### PROBLEM TO SOLVE
Starting at the line that contains "Task: Open the" and going through the end of the records, write out those lines again with their requests, rescaling each coordinate in the answers by a factor of 1.05 and rounding to whole numbers, with halves rounded up. Leave the pictures out.
-------- ENTRIES SHOWN
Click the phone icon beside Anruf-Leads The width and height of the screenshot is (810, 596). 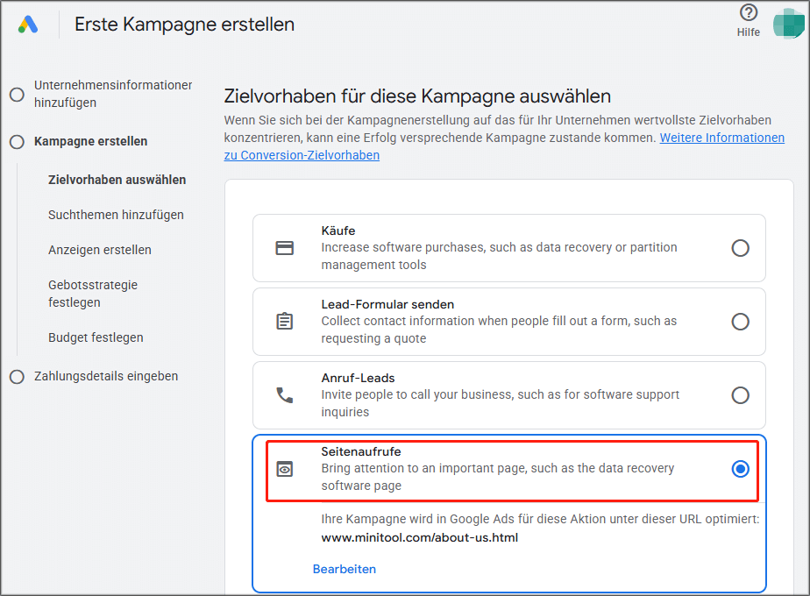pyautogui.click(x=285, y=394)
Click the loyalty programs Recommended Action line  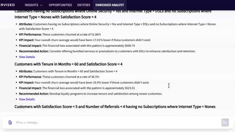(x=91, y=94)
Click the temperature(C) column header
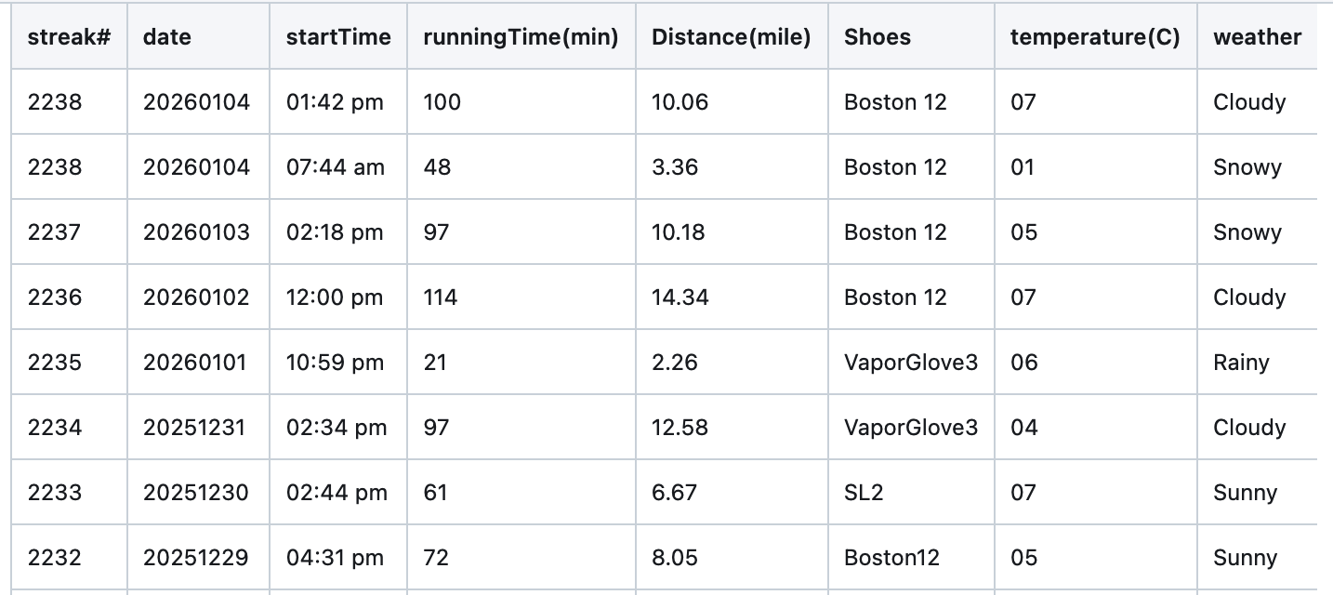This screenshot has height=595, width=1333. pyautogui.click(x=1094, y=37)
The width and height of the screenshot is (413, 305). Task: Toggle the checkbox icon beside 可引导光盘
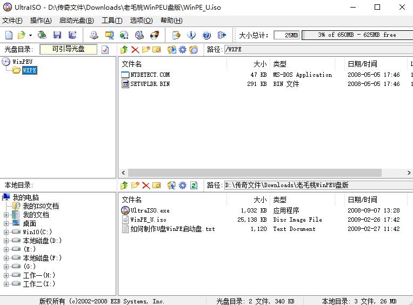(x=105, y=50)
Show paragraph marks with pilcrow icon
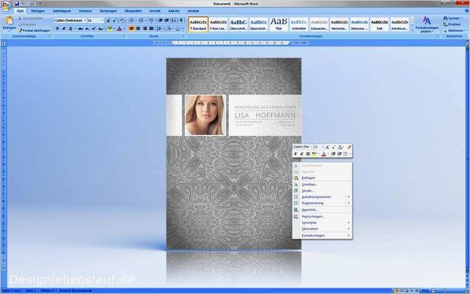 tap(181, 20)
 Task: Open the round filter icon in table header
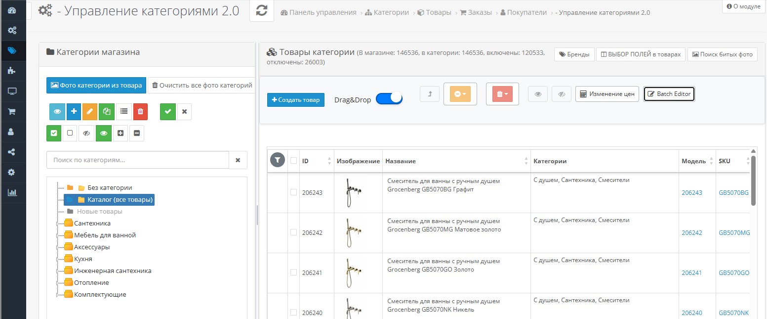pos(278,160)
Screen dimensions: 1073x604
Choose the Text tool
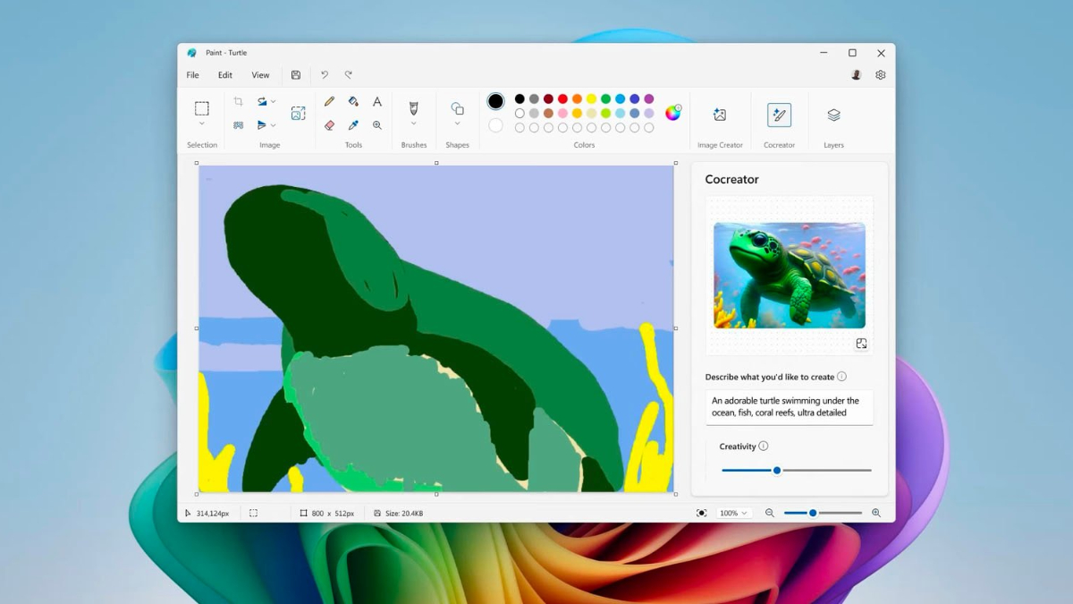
----------------
### RIGHT ANSWER
 Task: Open the round filter icon in table header
pos(292,168)
Screen dimensions: 1073x604
Choose the Text tool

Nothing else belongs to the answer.